Rewrite the records beginning with the line that contains "Where should I click to: Click the Verres" and continuing through the end of the records, replacing "description" with "label" and changing nothing else. Leave the pictures out of your answer.
------------------------------------
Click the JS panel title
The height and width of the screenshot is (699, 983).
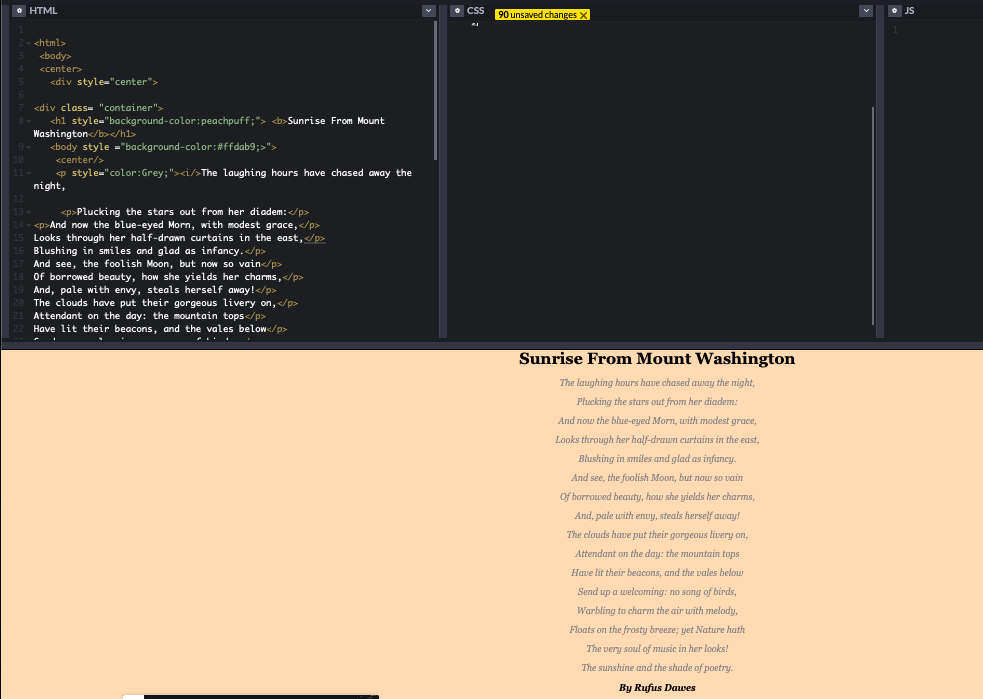coord(909,10)
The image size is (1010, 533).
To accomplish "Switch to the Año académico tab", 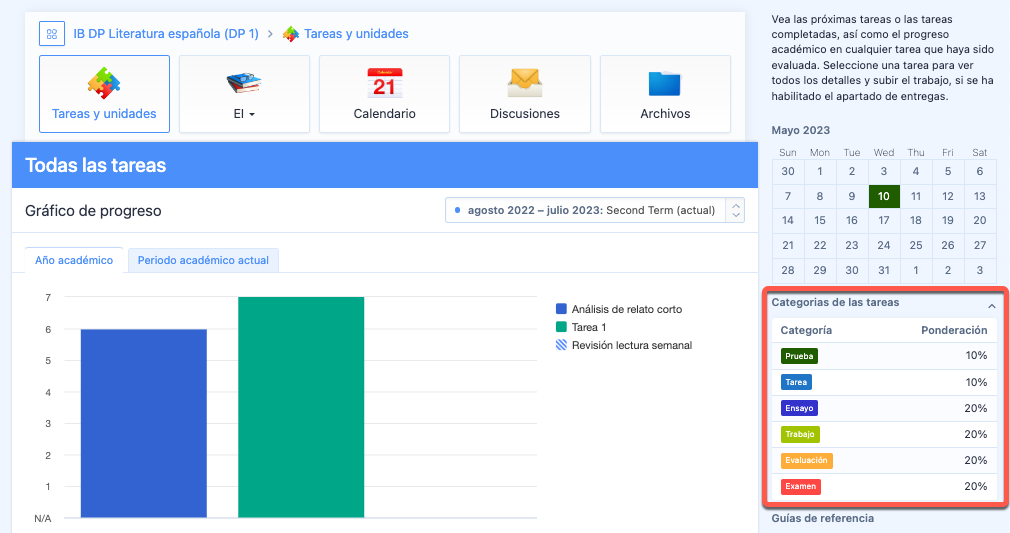I will [74, 260].
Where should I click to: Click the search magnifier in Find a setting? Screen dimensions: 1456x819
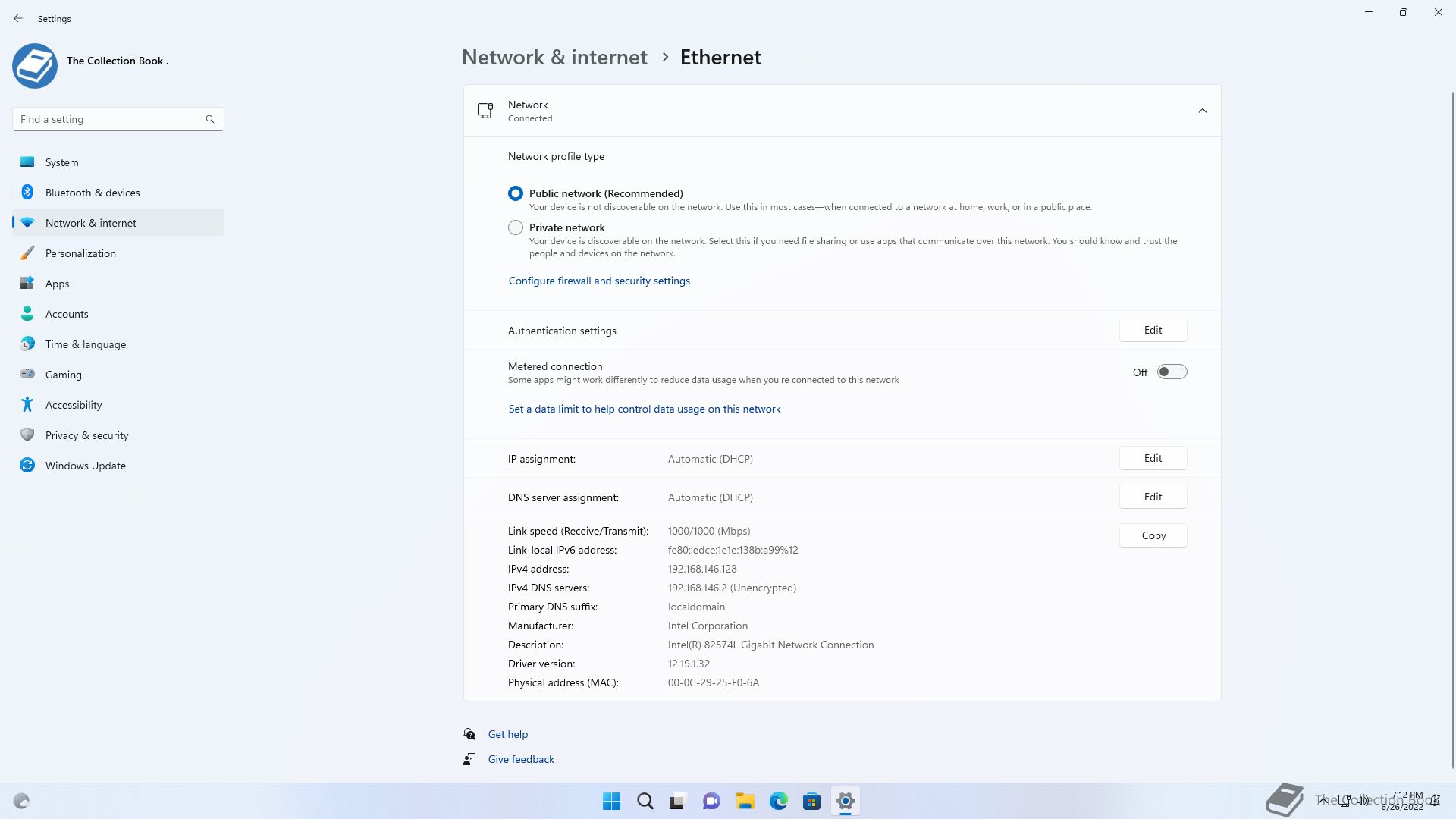[210, 119]
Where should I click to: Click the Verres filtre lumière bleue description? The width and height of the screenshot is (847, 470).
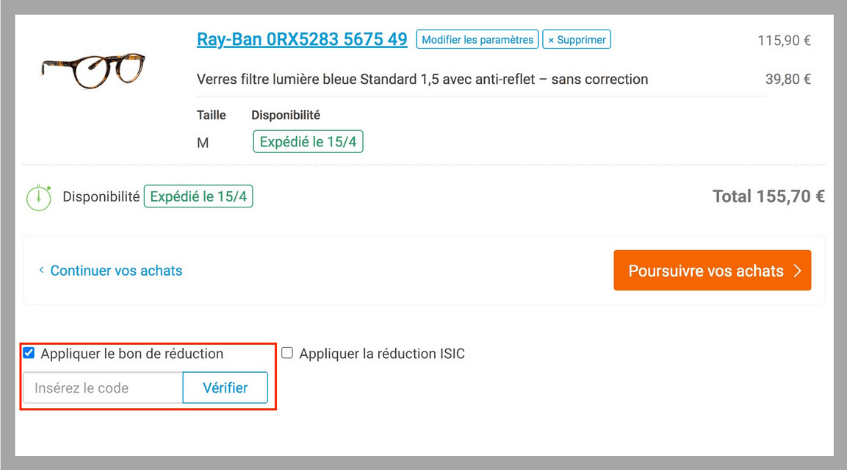pyautogui.click(x=422, y=79)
------------------------------------
--- Task result ---
Where should I click to: Click the Verres filtre lumière bleue label? The width and height of the screenshot is (847, 470).
pyautogui.click(x=422, y=79)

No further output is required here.